The progestin-only pill norethindrone 0.35 mg (the mini-pill) only. Combined estrogen-containing pills are not prescribed through this lane because national guidelines require a verified blood pressure below 140/90 before starting estrogen, and an async visit cannot verify one yet. Drospirenone (Slynd), patches, rings, injections, IUDs, and implants are also not offered here.
Do I need an exam, labs, or a blood-pressure check first?
Not for the mini-pill. CDC guidance (US MEC and US SPR 2024) states that no examination or testing is required before starting a progestin-only pill — careful screening questions are the standard. The intake still records your most recent blood pressure because it matters if you ever want combined pills.
How much supply do I get, and how do refills work?
Each prescription covers 3 months. Before each refill you complete a short re-check confirming nothing has changed — no new diagnoses or medicines, no red-flag symptoms, no chance of pregnancy — and at least every 12 months a full re-evaluation with the complete questionnaire is required.

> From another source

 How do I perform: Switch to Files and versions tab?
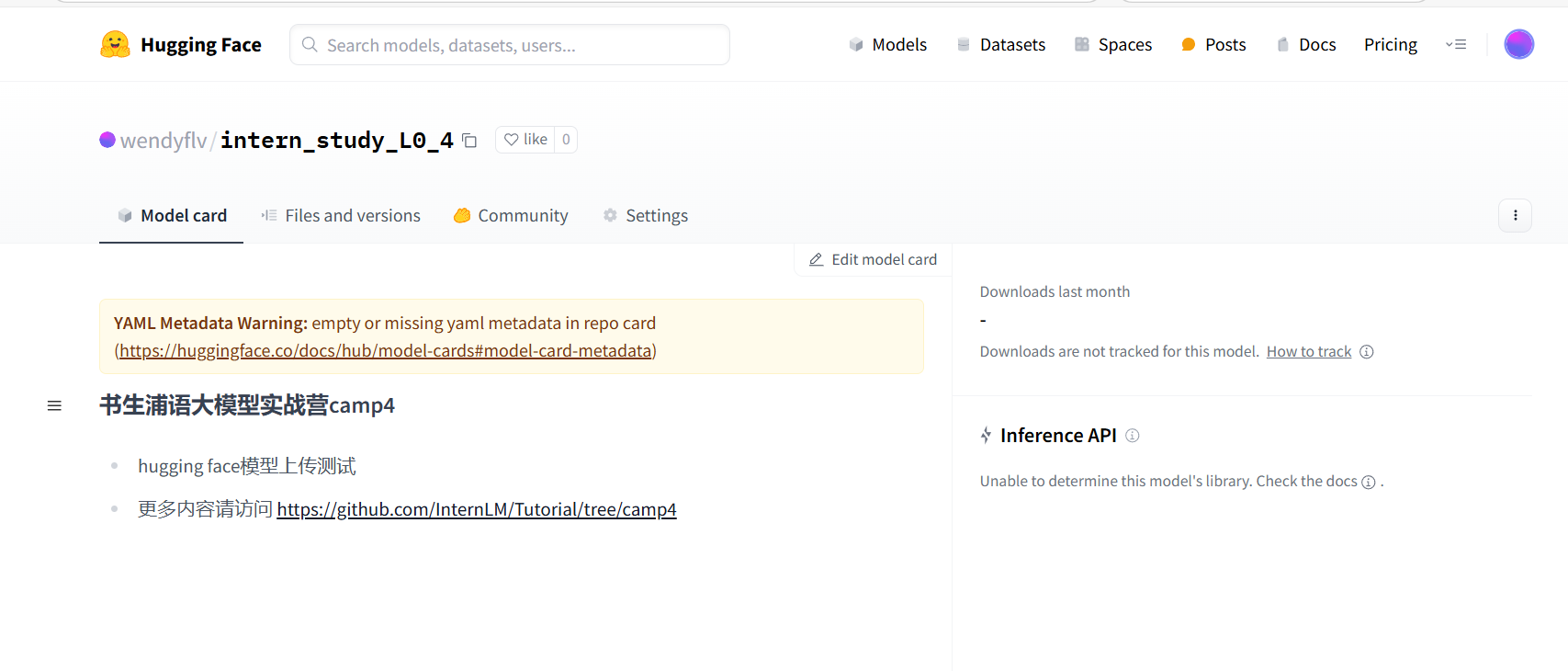(341, 215)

How do I take the mini-pill correctly?
Take one tablet at the same time every day with no pill-free days. The window is strict: a pill taken more than 3 hours late counts as missed — take it as soon as you remember, keep taking the pack, and use condoms or another backup method for the next 7 days. Backup is also advised for the first 7 days after starting. Irregular bleeding or spotting is common and expected, especially at first.
Can I use this lane while breastfeeding or after having a baby?
Usually yes — the progestin-only pill is considered safe while breastfeeding and soon after delivery. If you gave birth less than 6 weeks ago, the physician gives your request extra review to confirm timing. Combined estrogen pills are a different story postpartum and are not offered here.
When should birth control be handled in person instead?
If you might be pregnant, have unexplained vaginal bleeding, have ever had breast cancer, a heart attack, a stroke or TIA, severe liver disease, or lupus with positive or unknown antiphospholipid antibodies, take enzyme-inducing medicines, had malabsorptive weight-loss surgery, or want pills for acne, PCOS, or heavy periods — see a gynecologist or your primary care clinician in person. Severe pelvic pain, chest pain, a severe headache with neurologic symptoms, new leg swelling, or vision changes are emergency-department problems.